No circularity: logical-relations model is independently constructed

full rationale

The paper defines a security predicate for higher-order where-declassification via a logical relation that ceases to enforce indistinguishability after a relevant declassification. This modeling choice is introduced as an explicit insight rather than derived from or equated to any fitted parameter, prior self-citation, or the final predicate itself. No equations reduce the relevance predicate to the indistinguishability relation being defined, and the claimed improvement over the first-order baseline follows from direct comparison of the two relations. The OOPSLA 2023 self-citation is only for the extended version and carries no load-bearing uniqueness theorem or ansatz. The construction therefore remains self-contained against external logical-relations machinery.

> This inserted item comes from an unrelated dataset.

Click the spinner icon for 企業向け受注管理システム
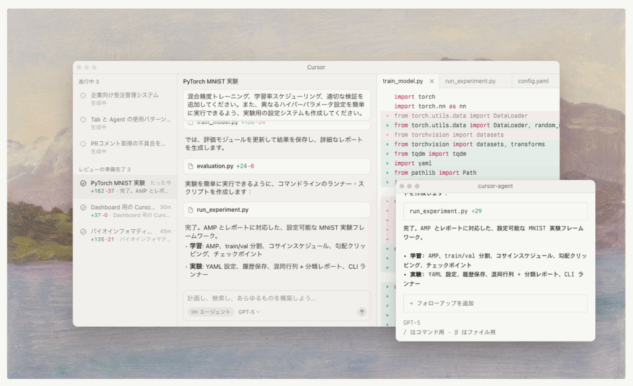[83, 96]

Axiom & Free-Parameter Ledger

0 free parameters · 1 axioms · 0 invented entities

The paper relies on the established technique of logical relations for defining security in higher-order languages; no free parameters, invented entities, or ad-hoc axioms are introduced in the abstract.

axioms (1)
  • domain assumption Logical relations can be used to define security properties compositionally in higher-order languages
    Invoked as the foundation for constructing the where-declassification model.